Always Have a Back-up Solution
One of the great designers I had the opportunity to work with was Peter Skillman. Peter is currently the director of design for Outlook at Microsoft. Before this he was the director of design at Nokia for mobile devices, director of user experience at Palm, and an IDEO engineer. If you’ve seen the IDEO shopping cart video, you’ve seen Peter. He was the project lead in that video.
In 1999, while Peter was at IDEO, he taught me that great designers always have a back-up solution. He and I were working on a handheld computer and its docking station. At the time, there were a few different ways that handheld computers physically connected to docking stations. The most common method was an engagement latch – the kind where the computer snap-locks into a docking station, and is removed by pressing a mechanical ejection lever/button of sorts. Engagement latches provide a reliable mechanical and electrical connection, but have a poor user experience. For the project we were working on, we needed a better user experience than this. We needed users to simply pick the handheld computer off the docking station and walk away.
During the design process, we toyed with the concept of just using gravity to hold the computer and the dock together. A competitive product by Phillips was doing this, and the user experience of pulling the computer off the dock was great, but the electrical connection reliability was poor, ultimately causing users to complain about the docking station. Although we thought we could do better than Phillips, we chose not to rely on gravity alone, doing so would have put “computer-weight-reduction”, and “connection-reliability” in conflict. In other words, relying only on gravity to make the connection would have caused any computer weight reduction to worsen the electrical connection between the computer and the docking station. Thus the challenge facing Peter and me; design a connection that feels like its reliant only on gravity, but actually has an engagement lock.
Our main concept was to have two relatively small (and rigid) fingers that would protrude from the dock and slide into the bottom of the handheld computer and hook onto it with the fingers. These fingers would not only align the computer side-to-side to ensure proper electrical contact alignment, but provide a slight mating force that would hold the computer and the dock together thus producing a reliable mechanical and electrical connection.
Our initial prototypes showed that the fingers worked well at holding the computer and the dock together, and the user experience was excellent.

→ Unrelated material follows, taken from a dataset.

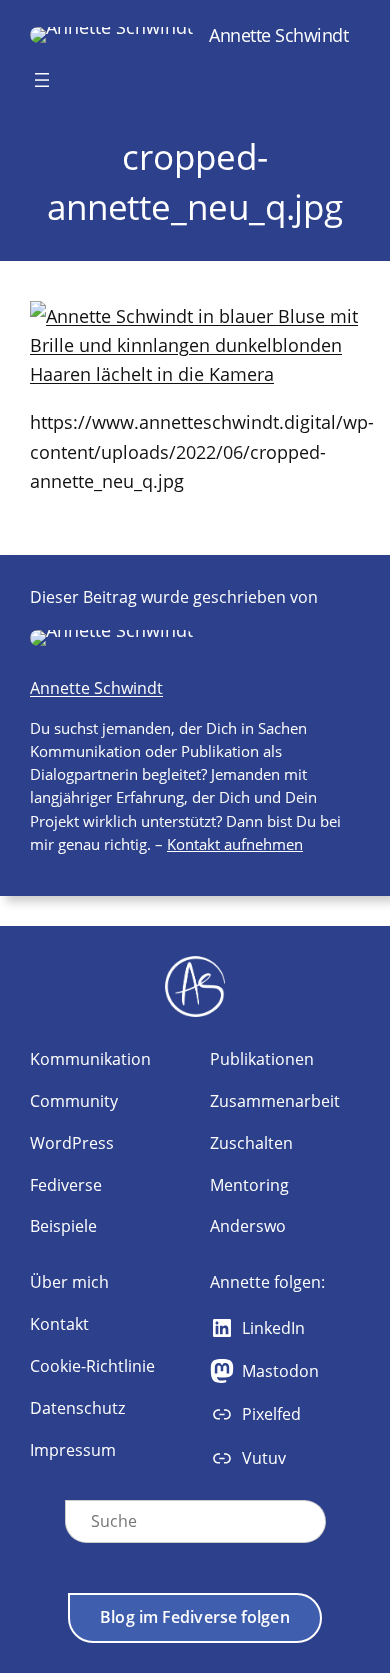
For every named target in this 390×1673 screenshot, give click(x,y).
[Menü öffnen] (42, 80)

Well, to be truthful, the user experience was great for all reasonable users. There was one particular user (one of the clients) that made it his job to do everything possible to break the fingers off the docking station. And indeed under some extreme situations the fingers would break off. To put this into perspective, our tests showed it would take over 40 pounds of force to break them off. Even though there was a way to break the fingers, we all chose to cut pre-production tooling based on the finger concept. Typical tooling time is 8 weeks and it was during that time that Peter told me we needed a back-up solution. It was a true back-up solution; it was only there so that if the plug was pulled on the fingers, the back-up solution would be ready to go.
Peter called our particular back-up solution the bimpf. Everything in that industry has a code name. That was ours. The bimpf was a stubby protrusion on the primary cosmetic surface of the dock that slipped into a matching hole on the back of the handheld. One of the beauties of this back-up solution was that it was trivial to prototype; glue a piece of plastic to the dock and cut a hole on the back of the handheld. Instant and accurate bimpf. Because it was so easy to prototype, significant fine tuning could be done, which allowed us to arrive at a solution that felt as if it was reliant only on gravity, yet was held together by a mechanical latch created when the bimpf and the hole in the back of the handheld were mated.
So what happened to the bimpf, eventually? When the finger tooling (no-bimpf concept) was complete we put the pre-production units through significant testing. The result was that the finger design worked well, especially if you pulled it off the dock in the right way, at the right speed. The truth though, is that virtually no one pulls on things the right way. I didn’t realize it at the time, but the client, who made it his job to break all those fingers, was getting us ready for how the product would be treated by real users. Now you can guess what happened to the bimpf. It came to the rescue. And it did it quickly and efficiently without delaying the launch of the product.
Thanks Peter. I don’t design things now without having a back-up solution. It’s now just a normal part of how I think about design.